“On Bloom’s Two Sigma Problem: A Systematic Review of the Effectiveness of Mastery Learning, Tutoring, and Direct Instruction”, 2019-07-28 (; backlinks; similar):
Is Bloom’s “Two Sigma” phenomenon real? If so, what do we do about it?
Educational psychologist Benjamin Bloom found that one-on-one tutoring using mastery learning led to a two sigma(!) improvement in student performance. The results were replicated. He asks in his paper that identified the “2 Sigma Problem”: how do we achieve these results in conditions more practical (ie. more scalable) than one-to-one tutoring?
In a related vein, this large-scale meta-analysis shows large (>0.5 Cohen’s d) effects from direct instruction using mastery learning. “Yet, despite the very large body of research supporting its effectiveness, DI has not been widely embraced or implemented.”

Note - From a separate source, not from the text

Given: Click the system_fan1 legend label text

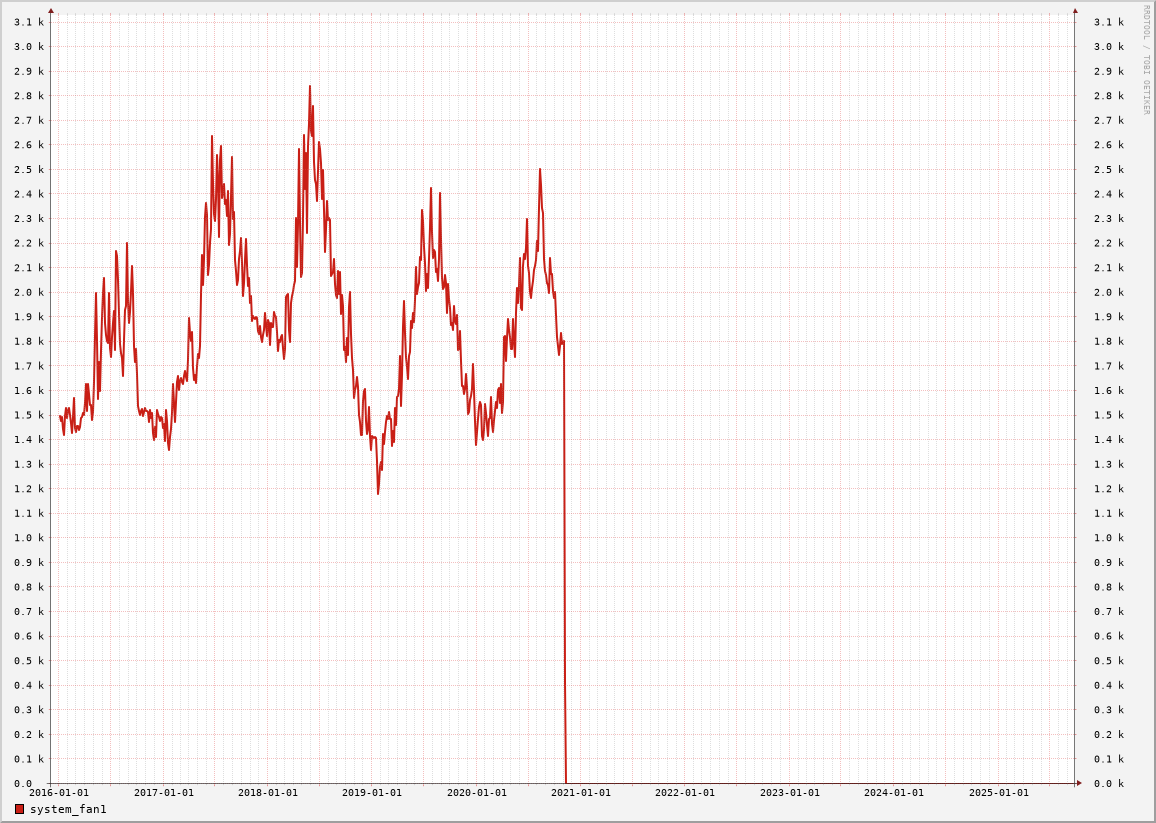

The literatures examined here are full of small sample, non-randomized trials, and highly heterogeneous results.
Tutoring in general, most likely, does not reach the 2-sigma level that Bloom suggested. Likewise, it’s unlikely that mastery learning provides a 1-sigma improvement.
But high quality tutors, and high quality software are likely able to reach a 2-sigma improvement and beyond.

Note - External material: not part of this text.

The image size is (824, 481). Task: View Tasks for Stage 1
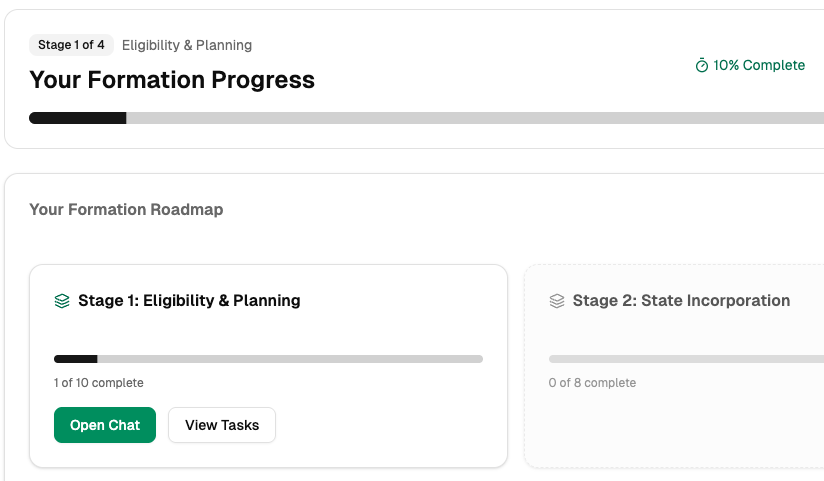(222, 425)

All the methods (mastery learning, direct instruction, tutoring, software tutoring, deliberate practice, and spaced repetition) studied in this essay are found to work to various degrees, outlined below.
This essay covers many kinds of subjects being taught, and likewise many groups (special education vs regular schools, college vs K-12). The effect sizes reported here are averages that serve as general guidance.
The methods studied tend to be more effective for lower skilled students relative to the rest.
The methods studied work at all levels of education, with the exception of direct instruction: There is no evidence to judge its effectiveness at the college level.
The methods work substantially better when clear objectives and facts to be learned are set. There is little evidence of learning transfer: Practicing or studying X subject does not improve much performance outside of X.
There is some suggestive evidence that the underlying reasons these methods work are increased and repeated exposure to the material, the testing effect, and fine-grained feedback on performance in the case of tutoring.
Long term studies tend to find evidence of a fade-out effect, effect sizes decrease over time. This is likely due to the skills being learned not being practiced.
Bloom noted that mastery learning had an effect size of around 1 (one sigma); while tutoring leads to d = 2. This is mostly an outlier case.
Nonetheless, Bloom was on to something: Tutoring and mastery learning do have a degree of experimental support, and fortunately it seems that carefully designed software systems can completely replace the instructional side of traditional teaching, achieving better results, on par with one to one tutoring. However, designing them is a hard endeavour, and there is a motivational component of teachers that may not be as easily replicable purely by software.
Overall, it’s good news that the effects are present for younger and older students, and across subjects, but the effect sizes of tutoring, mastery learning or DI are not as good as they would seem from Bloom’s paper. That said, it is true that tutoring does have large effect sizes, and that properly designed software does as well. The DARPA case study shows what is possible with software tutoring, in the case the effect sizes went even beyond Bloom’s paper.